WORK TO DO >>
Output the rows from the line with "The width and height of the screenshot is (2576, 1388)." through the line with "Looking at the screenshot, I should click(1843, 222).", reproducing them character for character.
** Start MATERIAL SUPPLIED **
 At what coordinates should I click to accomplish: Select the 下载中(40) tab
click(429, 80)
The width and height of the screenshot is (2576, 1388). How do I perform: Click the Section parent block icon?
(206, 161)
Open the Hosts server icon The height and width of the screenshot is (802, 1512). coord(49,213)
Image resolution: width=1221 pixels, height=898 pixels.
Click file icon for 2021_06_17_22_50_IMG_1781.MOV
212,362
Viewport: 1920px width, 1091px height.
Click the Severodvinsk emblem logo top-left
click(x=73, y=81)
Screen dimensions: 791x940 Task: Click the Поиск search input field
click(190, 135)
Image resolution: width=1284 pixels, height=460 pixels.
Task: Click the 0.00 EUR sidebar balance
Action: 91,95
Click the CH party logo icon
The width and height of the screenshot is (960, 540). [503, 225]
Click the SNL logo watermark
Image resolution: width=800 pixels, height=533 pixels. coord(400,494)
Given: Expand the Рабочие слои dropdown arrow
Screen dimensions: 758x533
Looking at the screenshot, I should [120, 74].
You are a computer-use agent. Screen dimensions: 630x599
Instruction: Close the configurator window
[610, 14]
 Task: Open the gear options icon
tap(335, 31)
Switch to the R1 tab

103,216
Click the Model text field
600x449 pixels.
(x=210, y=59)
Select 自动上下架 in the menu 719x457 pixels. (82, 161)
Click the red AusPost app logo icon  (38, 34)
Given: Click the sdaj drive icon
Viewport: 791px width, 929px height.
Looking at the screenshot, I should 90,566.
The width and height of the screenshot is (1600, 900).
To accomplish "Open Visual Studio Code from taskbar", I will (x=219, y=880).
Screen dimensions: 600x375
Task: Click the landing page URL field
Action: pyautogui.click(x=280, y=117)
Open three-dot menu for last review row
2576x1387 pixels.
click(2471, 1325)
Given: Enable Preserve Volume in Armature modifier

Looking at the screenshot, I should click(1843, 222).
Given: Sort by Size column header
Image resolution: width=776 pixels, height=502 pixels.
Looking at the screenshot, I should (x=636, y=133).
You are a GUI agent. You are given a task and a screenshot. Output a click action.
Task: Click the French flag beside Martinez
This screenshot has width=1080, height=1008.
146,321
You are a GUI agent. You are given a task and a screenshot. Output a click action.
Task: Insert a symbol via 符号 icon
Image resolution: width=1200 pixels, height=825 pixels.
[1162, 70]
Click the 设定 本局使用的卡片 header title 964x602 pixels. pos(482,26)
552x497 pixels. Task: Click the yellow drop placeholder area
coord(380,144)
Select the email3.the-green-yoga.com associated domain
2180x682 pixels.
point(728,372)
** End MATERIAL SUPPLIED **
EXERCISE OUTPUT >>
The width and height of the screenshot is (2576, 1388). How do I perform: Click the Section parent block icon?
(206, 161)
Open the Hosts server icon The height and width of the screenshot is (802, 1512). coord(49,213)
Image resolution: width=1221 pixels, height=898 pixels.
Click file icon for 2021_06_17_22_50_IMG_1781.MOV
212,362
Viewport: 1920px width, 1091px height.
Click the Severodvinsk emblem logo top-left
click(x=73, y=81)
Screen dimensions: 791x940 Task: Click the Поиск search input field
click(190, 135)
Image resolution: width=1284 pixels, height=460 pixels.
Task: Click the 0.00 EUR sidebar balance
Action: 91,95
Click the CH party logo icon
The width and height of the screenshot is (960, 540). [503, 225]
Click the SNL logo watermark
Image resolution: width=800 pixels, height=533 pixels. coord(400,494)
Given: Expand the Рабочие слои dropdown arrow
Screen dimensions: 758x533
Looking at the screenshot, I should [120, 74].
You are a computer-use agent. Screen dimensions: 630x599
Instruction: Close the configurator window
[610, 14]
 Task: Open the gear options icon
tap(335, 31)
Switch to the R1 tab

103,216
Click the Model text field
600x449 pixels.
(x=210, y=59)
Select 自动上下架 in the menu 719x457 pixels. (82, 161)
Click the red AusPost app logo icon  (38, 34)
Given: Click the sdaj drive icon
Viewport: 791px width, 929px height.
Looking at the screenshot, I should 90,566.
The width and height of the screenshot is (1600, 900).
To accomplish "Open Visual Studio Code from taskbar", I will (x=219, y=880).
Screen dimensions: 600x375
Task: Click the landing page URL field
Action: pyautogui.click(x=280, y=117)
Open three-dot menu for last review row
2576x1387 pixels.
click(2471, 1325)
Given: Enable Preserve Volume in Armature modifier

Looking at the screenshot, I should click(1843, 222).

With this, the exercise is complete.